Vikings: Recensione dell’episodio 3.07 – Paris
Vikings, con calma, continua la sua magnifica descrizione del mondo Alto Medievale, allargando i confini della sua narrazione ad un nuovo scenario, annunciato già negli scorsi episodi e a lungo favoleggiato: la Francia e quell’Impero Carolingio che qui viene introdotto alla fine della sua era. Dopo le grandi imprese di Carlo Magno e l’unità del regno mantenuta dal figlio Ludovico il Pio, dalla generazione successiva di eredi il grande Impero iniziò a frazionarsi e a vedere la sua magnificenza ridursi per via di lotte intestine e monarchi non all’altezza. La situazione descritta ci viene accennata in questo episodio in un passaggio in cui il Conte preposto alla difesa di Parigi accenna al regnate, Re Carlo, la possibilità di chiedere aiuto ai suoi fratelli, sdegnosamente rifiutata dal vecchio Imperatore della Francia Occidentale (così com’era chiamata quella porzione di Regno all’epoca).
La ricostruzione di Parigi è affascinante e fa un ennesimo balzo in avanti, rispetto ai miseri villaggi dei normanni ed anche alle povere città sassoni che più che altro si abbarbicavano sulle vetigie della passata dominazione romana. In queste mura, in queste chiese si percepisce, per contrasto a quanto visto finora, tutta la magnificenza che aveva stregato Athelstan.
Athelstan che continua ad aleggiare sull’episodio, perché il suo nome, che ne sancisce una presenza nell’assenza, continua a risuonare nelle parole di Ragnar, nella croce sul petto, negli sguardi carichi di rancore di Floki, sulle labbra di Ecbert e negli occhi di Judith. Il prete è ancora lì, presente sulle navi norrene mentre lo sguardo si posa su Parigi, vivido mentre Ecbert legge il Carpe Diem di Orazio. La filosofia del Carpe Diem è una cosa che, tra l’altro, ritroviamo molto profonda in Vikings: né io né tu possiamo sapere quello che gli dei hanno in serbo per noi, il futuro è ignoto e tracciato, abbiamo il presente e bisogna strappare il giorno che abbiamo (e sì, la filosofia di Orazio è più complessa del “cogli l’attimo” dell’interpretazione di Weir).
Il senso di sacro si respira a piene mani in questo episodio, che sia il Dio unico o i molti Dei ha poca importanza; la sacralità, le luci soffuse, il punirsi o l’esaltazione folle, il senso di destino segnato e la presenza costante di segni e icone in contrapposizione una con l’altra e che a volte si accavallano, danno la cifra di quanto questa serie e quel mondo fossero pervasi dal senso di divino e dal senso di fato e predeterminazione, che così forti e possenti escono in Vikings.

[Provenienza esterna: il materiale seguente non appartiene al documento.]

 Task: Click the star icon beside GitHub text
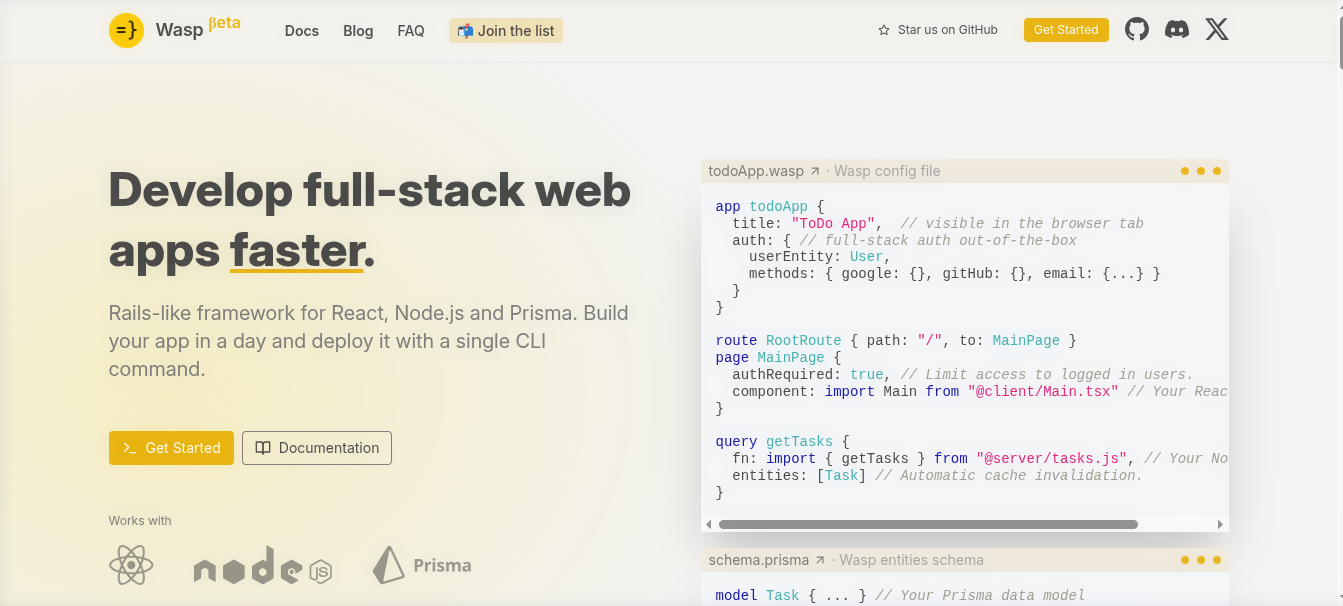(x=884, y=30)
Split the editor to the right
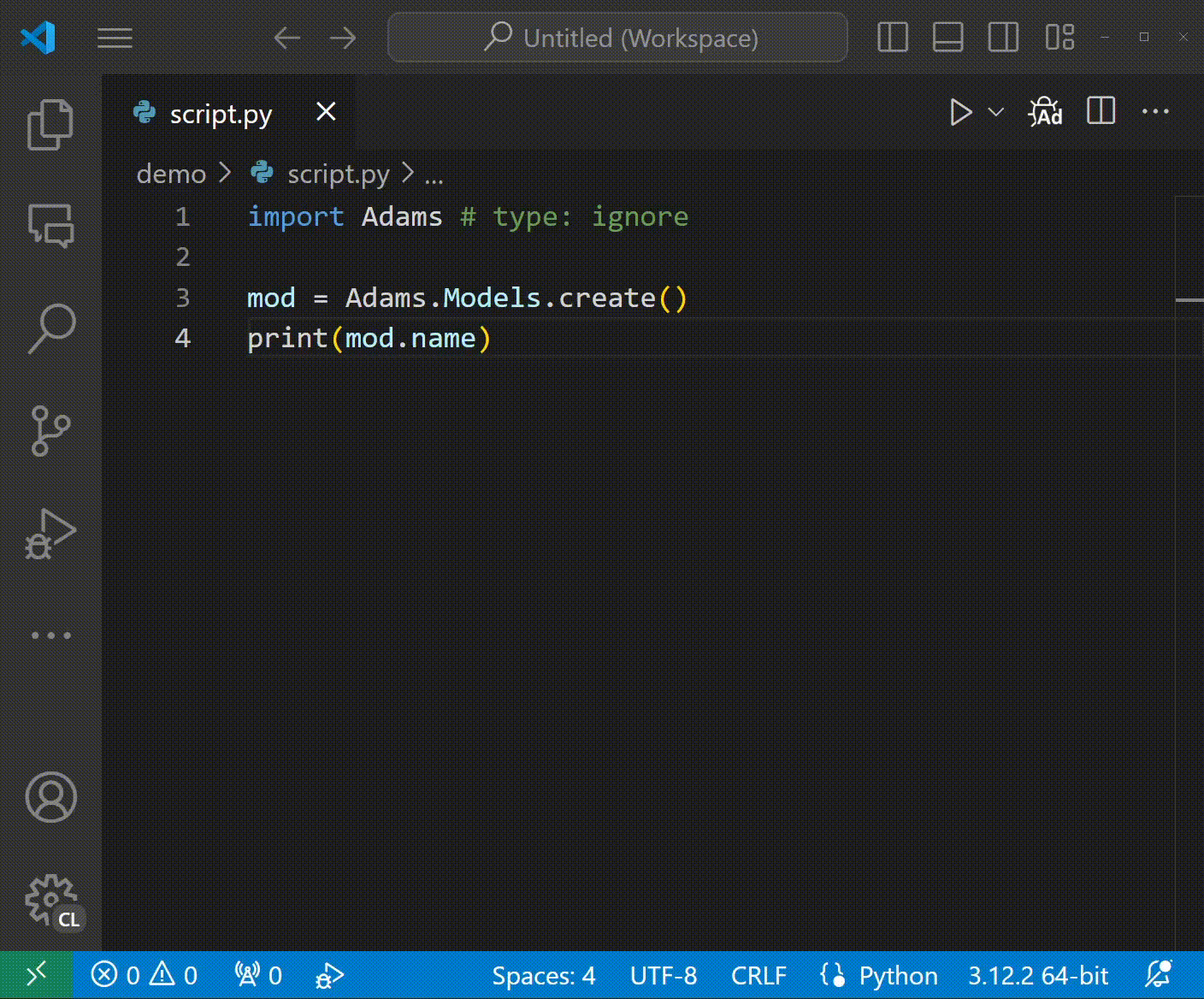Viewport: 1204px width, 999px height. [x=1101, y=111]
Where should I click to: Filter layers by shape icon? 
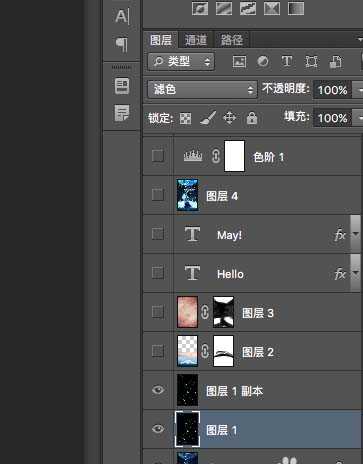311,62
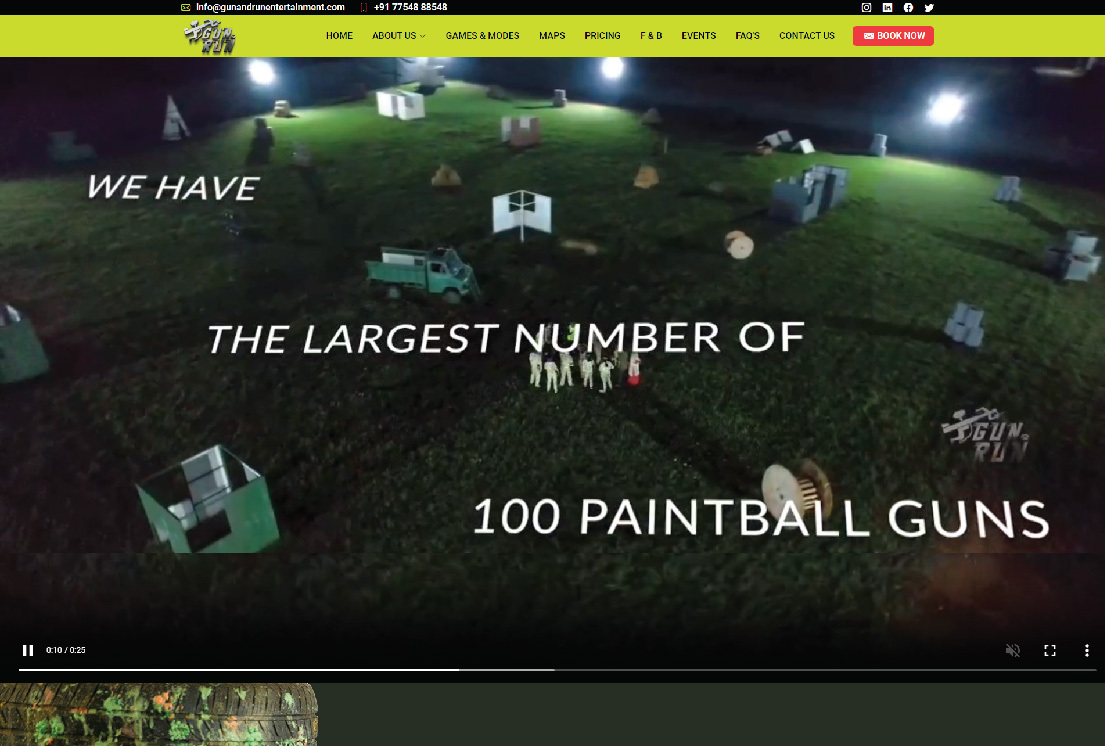Viewport: 1105px width, 746px height.
Task: Click the Gun Run logo in header
Action: pyautogui.click(x=210, y=36)
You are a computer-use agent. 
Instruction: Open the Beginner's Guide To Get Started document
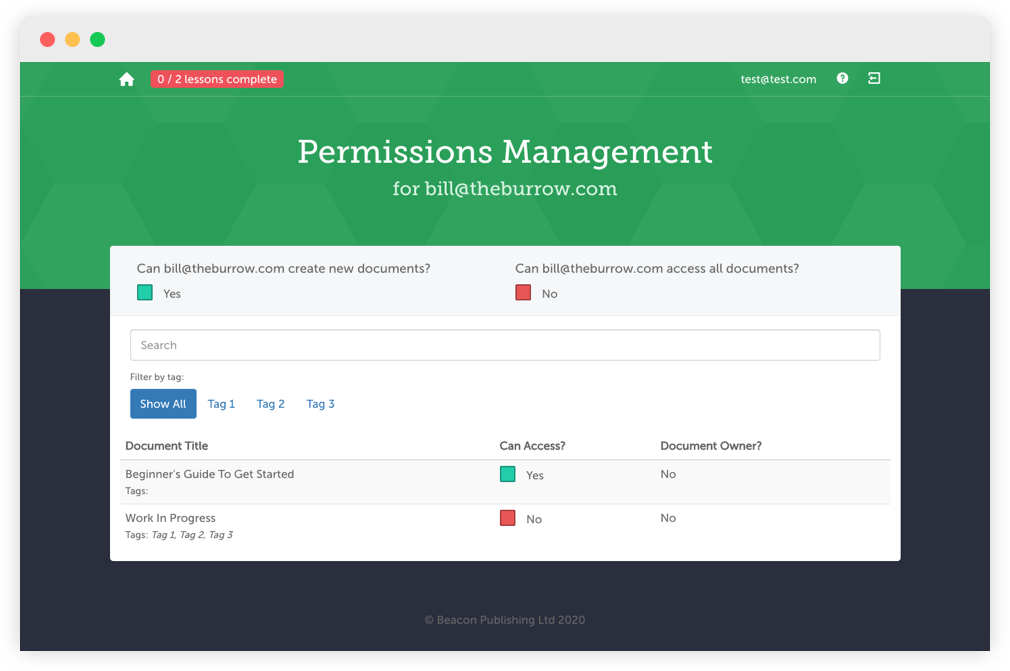pyautogui.click(x=210, y=474)
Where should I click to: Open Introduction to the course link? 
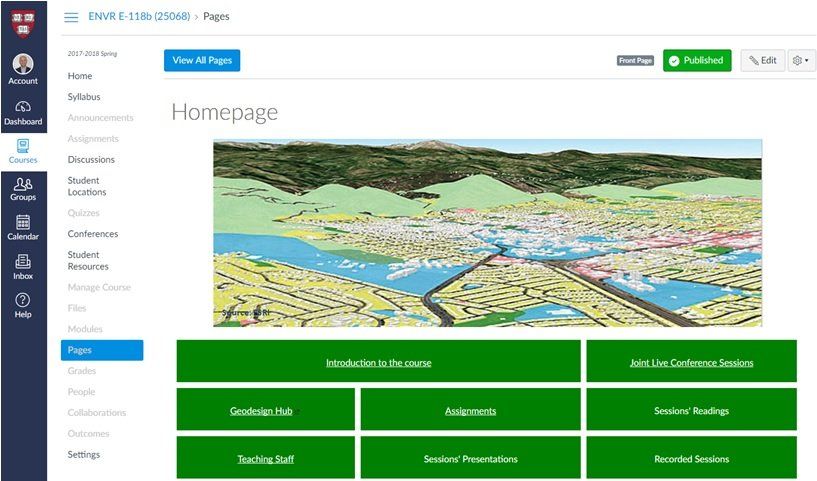(378, 363)
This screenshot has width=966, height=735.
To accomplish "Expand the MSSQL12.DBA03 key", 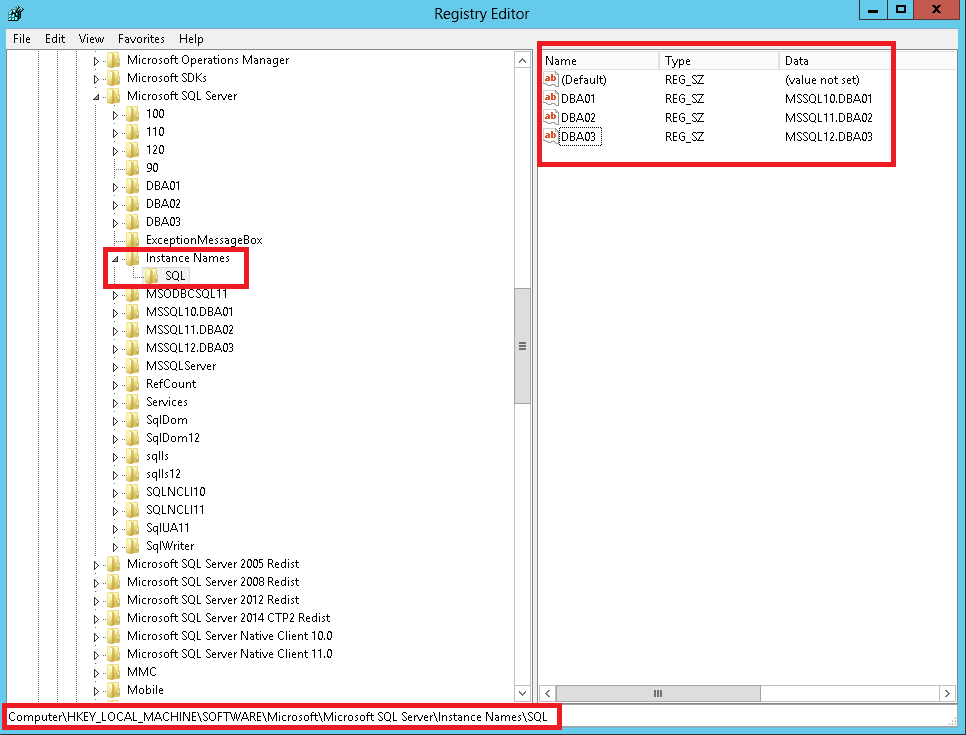I will click(x=116, y=348).
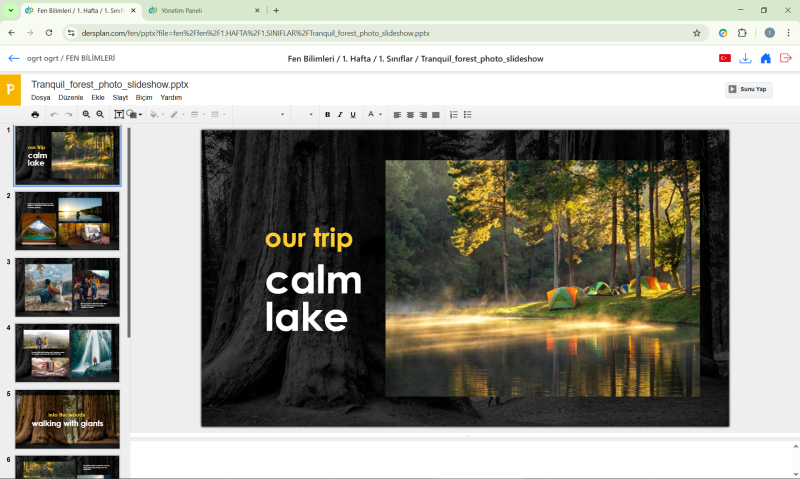Open the shapes dropdown in the toolbar
This screenshot has width=800, height=479.
click(x=135, y=115)
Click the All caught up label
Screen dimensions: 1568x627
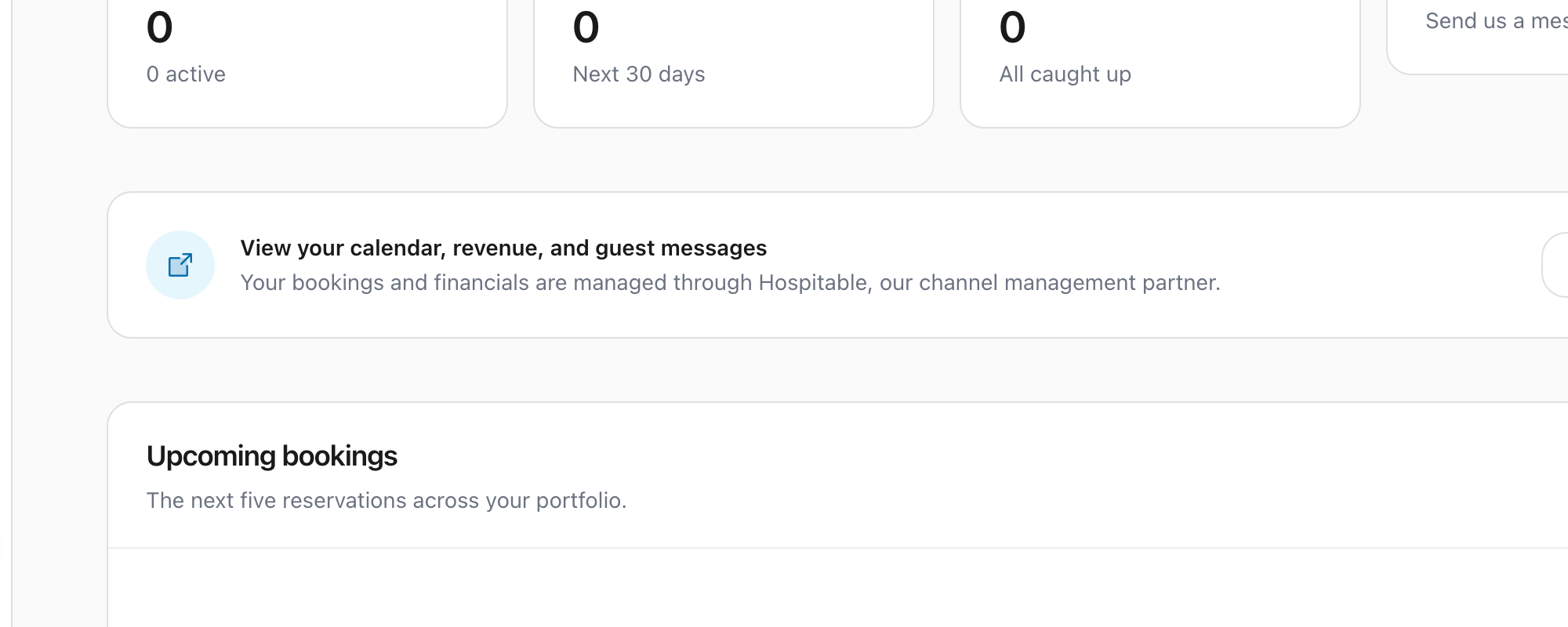click(1064, 74)
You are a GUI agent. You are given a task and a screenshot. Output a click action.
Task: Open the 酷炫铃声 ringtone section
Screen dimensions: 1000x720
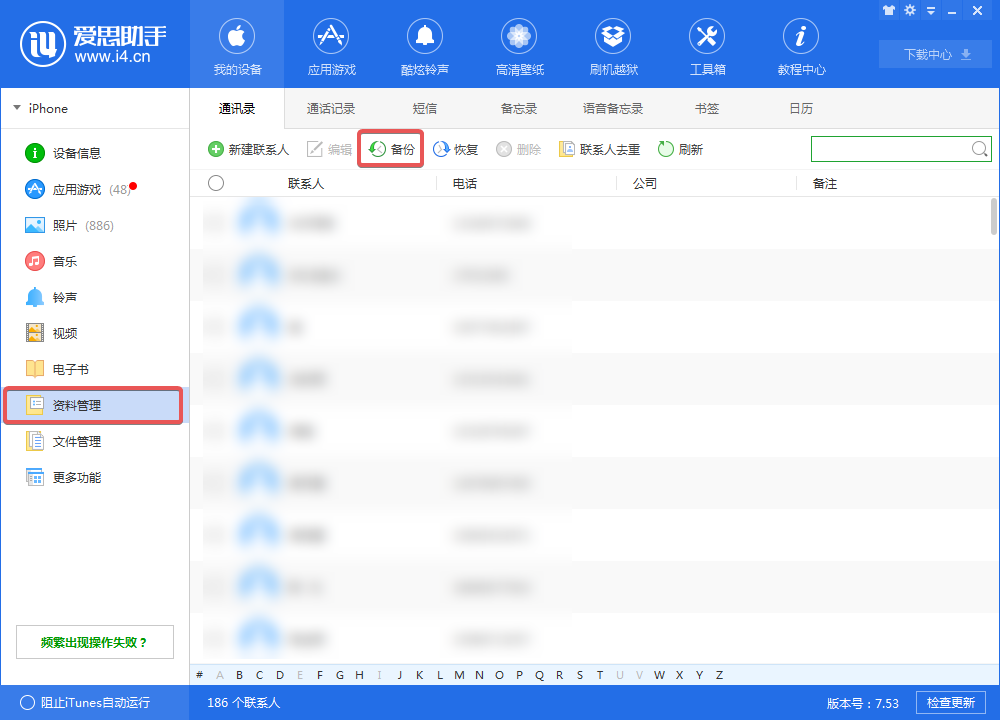click(425, 45)
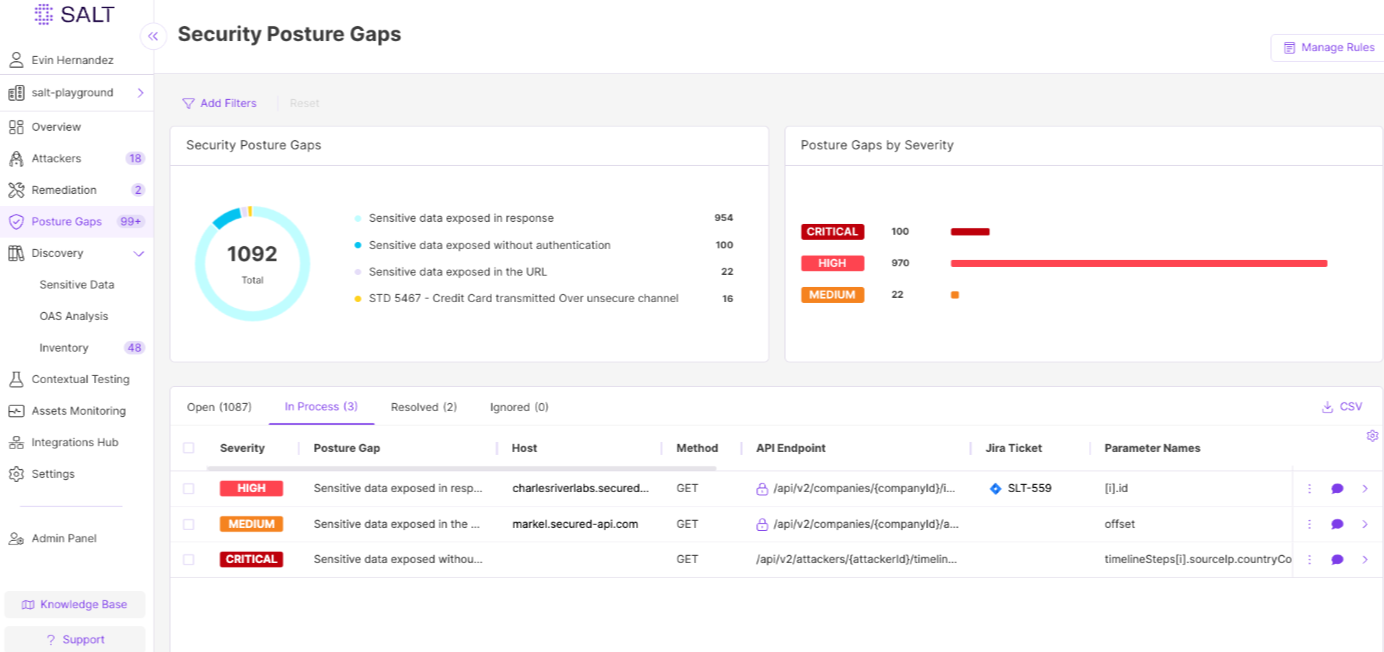This screenshot has width=1384, height=652.
Task: Collapse the Discovery section in the sidebar
Action: [139, 253]
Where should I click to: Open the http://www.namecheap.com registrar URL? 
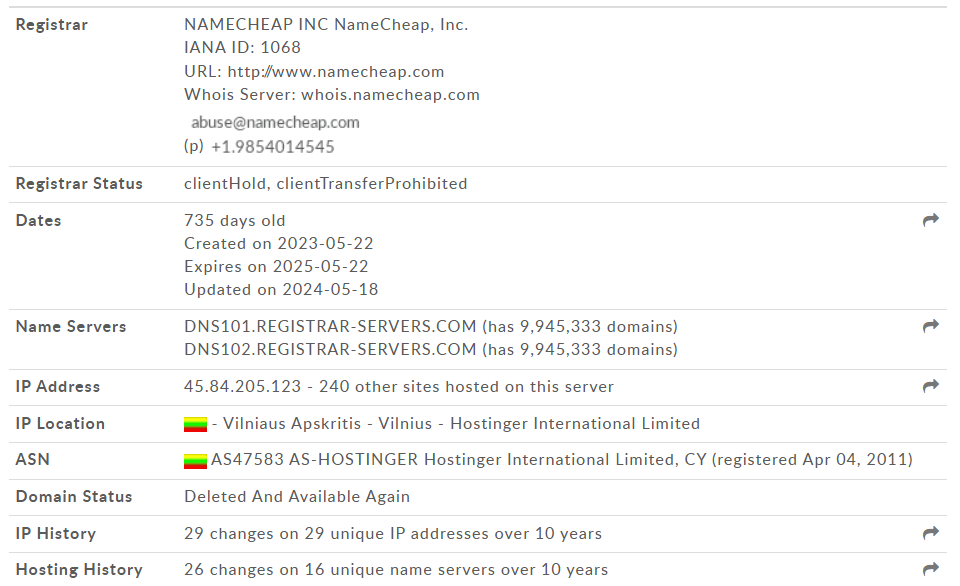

L’interpretazione della folle esaltazione mistica di Floki, come quella della dura flagellazione e dell’assoluto fanatismo di Aethelwulf sono decisamente piene e catturano lo spettatore nella loro contrapposizione solo apparente di persone che mettono nelle mani del loro Dio o Dei tutto e si completano solo in conseguenza di questa loro fede. La fotografia che rendono di questi personaggi è netta e delineata, frutto della buonissima interpretazione che ne danno Gustaf Skasrgard e Moe Dunford.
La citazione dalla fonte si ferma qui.